Chapitre 5 – Jerf el Ahmar

5.1 Présentation générale

Découvert en 1987 au cours de prospections, le site de Jerf el Ahmar fit l’objet d’une première fouille en 1989 dirigée par T. L. McClellan et M. Mottram de l’Oriental Institute of the University of Chicago (McClellan et Mottram, 1994), dans le cadre de la campagne internationale de sauvetage lancée par les autorités syriennes en prévision de la construction d’un nouveau barrage sur le moyen Euphrate. Ce dernier projet a été mené à son terme en 1999 et le site a depuis été englouti par le lac de Tichrine. A partir de 1995 et jusqu’à cette date, une équipe franco-syrienne conduite par D. Stordeur et B. Jammous réalisa six campagnes de fouilles qui révélèrent une importante série d’occupations datant de la seconde moitié du 10e millénaire et du début du 9e (Jammous et Stordeur, 1999 ; Stordeur, 2000a). L’essentiel de la séquence stratigraphique s’inscrit dans l’horizon PPNA et présente de nombreuses affinités culturelles avec les phases IIIA et IIIB de Mureybet, voire avec les phases khiamiennes. Les découvertes faites dans les niveaux les plus récents ont en outre permis pour la première fois de mettre au jour l’existence d’une phase de transition PPNA-PPNB émanant de traditions proprement locales (Stordeur et Abbès, 2002).

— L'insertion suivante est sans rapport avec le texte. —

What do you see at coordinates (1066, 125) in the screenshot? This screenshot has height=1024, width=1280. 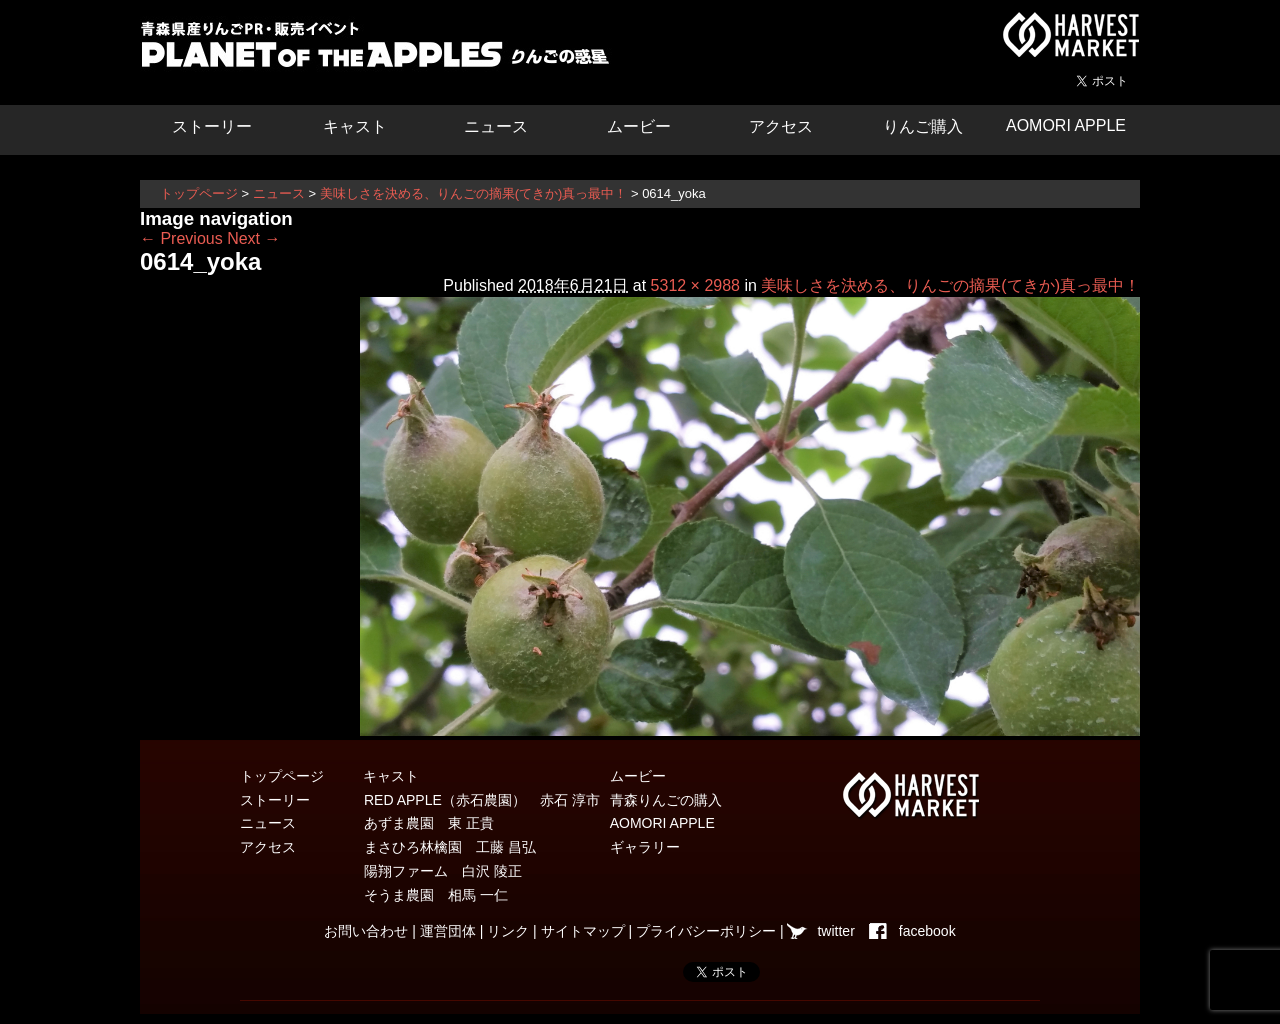 I see `AOMORI APPLE` at bounding box center [1066, 125].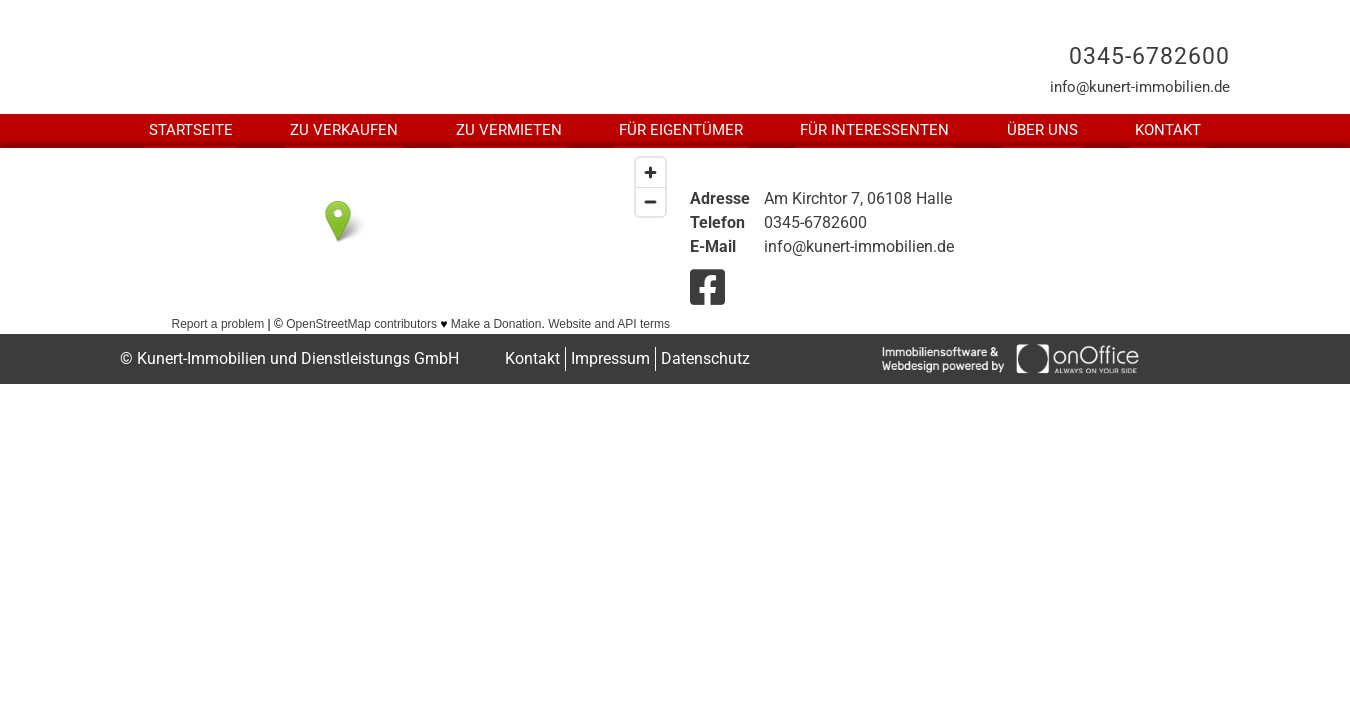 The height and width of the screenshot is (720, 1350). Describe the element at coordinates (1042, 130) in the screenshot. I see `Über uns` at that location.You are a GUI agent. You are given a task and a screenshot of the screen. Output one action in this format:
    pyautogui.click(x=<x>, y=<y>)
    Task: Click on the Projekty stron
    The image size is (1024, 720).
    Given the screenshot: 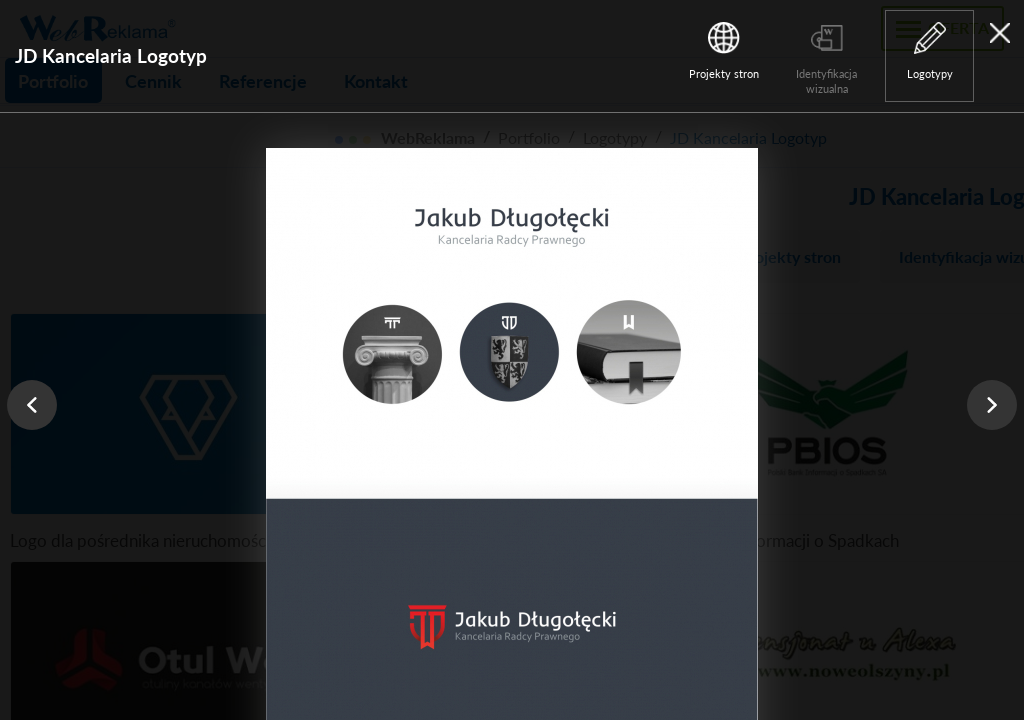 What is the action you would take?
    pyautogui.click(x=724, y=73)
    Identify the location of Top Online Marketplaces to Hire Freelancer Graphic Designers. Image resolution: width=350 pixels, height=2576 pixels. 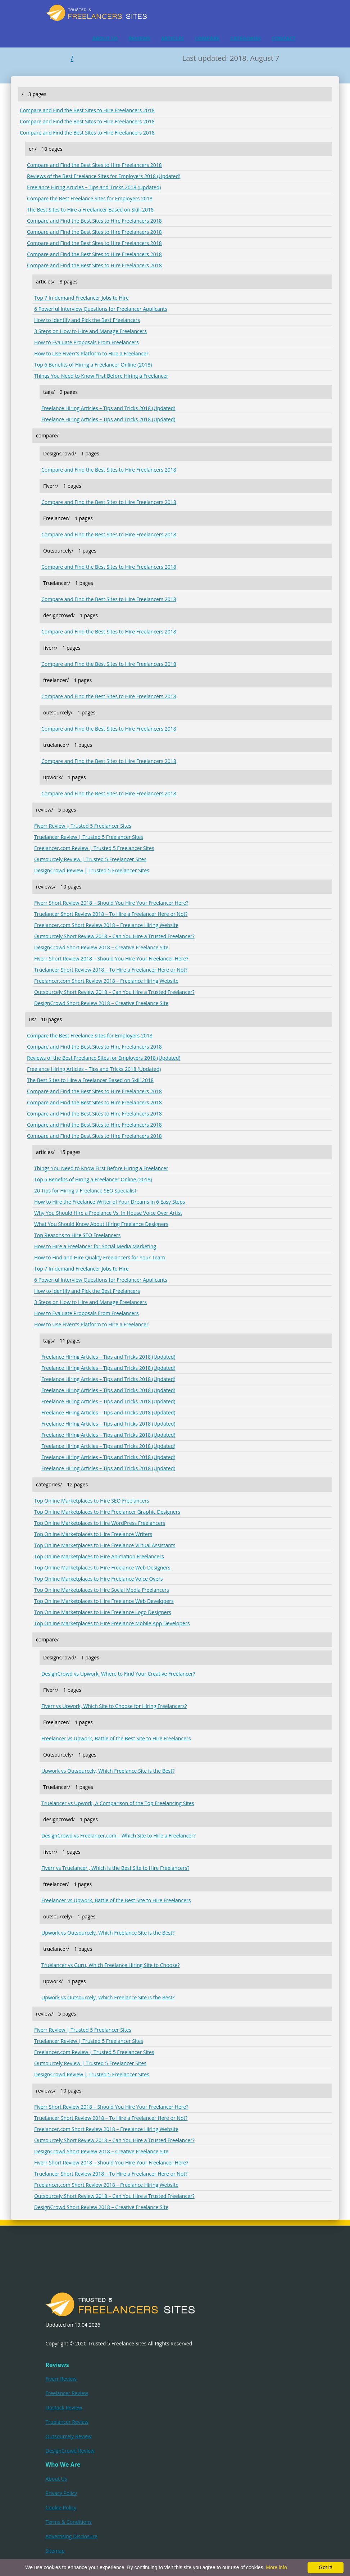
(107, 1511).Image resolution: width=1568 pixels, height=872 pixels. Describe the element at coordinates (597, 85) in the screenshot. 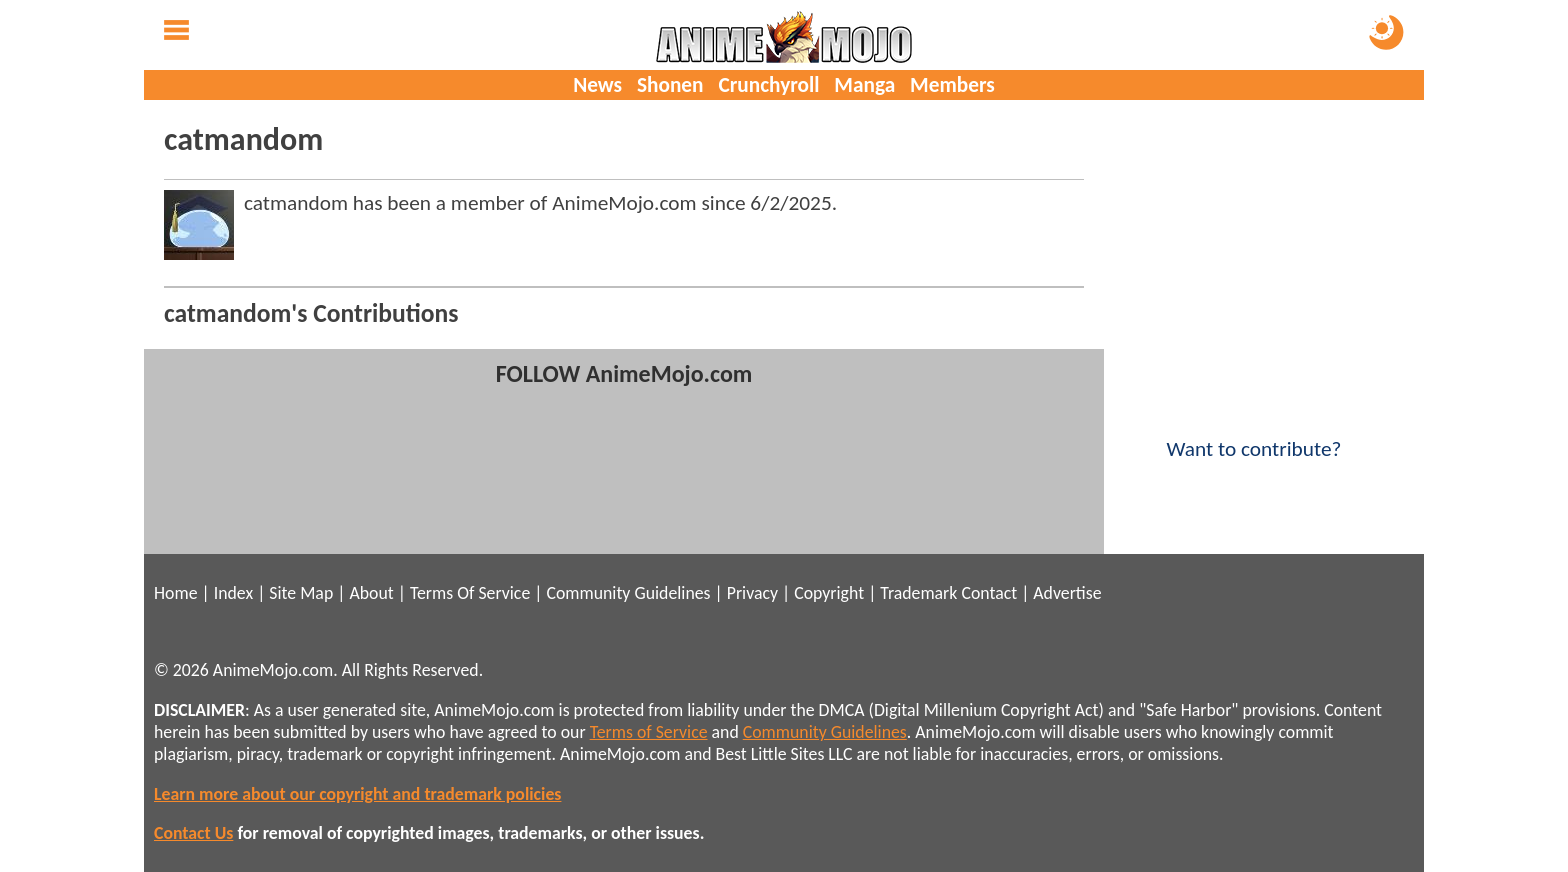

I see `News` at that location.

Le tell se trouvait à 60 kilomètres de la frontière turque, à 2 kilomètres en amont du barrage de Tichrine, sur la rive gauche de l’Euphrate (36° 23’ 30’’N, 38° 12’ 30’’ E). Il se présentait sous la forme de deux buttes naturelles de faible élévation, insérées dans un ensemble de collines crayeuses bordant le sud de la plaine alluviale et à proximité d’une zone d’étranglement de la vallée qui sert de point d’ancrage à l’actuelle construction hydroélectrique. Le Djebel Cheikh Anan qui surplombe le site à 500 mètres environ d’altitude ferme l’accès direct à la steppe environnante depuis la vallée mais celle-ci se déploie très largement à quelques kilomètres en amont et en aval.

Le matériel archéologique recueilli par l’équipe franco-syrienne est très riche et la majeure partie est en cours d’étude 130 . Les informations dont nous disposons sur le mobilier et l’exploitation des ressources naturelles sont de ce fait encore partielles ou provisoires. En revanche, les données architecturales et stratigraphiques permettent dores et déjà de comprendre dans une large mesure l’organisation villageoise pour plusieurs niveaux occupation.

Notes
130.

En 1989, seuls quelques secteurs superficiels ont été explorés par T. L. McClellan et M. Mottram. Les données initiales ont été depuis largement mises en lumière par les résultats obtenus par les fouilles de D. Stordeur et B. Jammous, auxquelles nous avons nous-mêmes participé de 1995 à 1998. C’est pourquoi tout ce chapitre se rapporte essentiellement à ces dernières.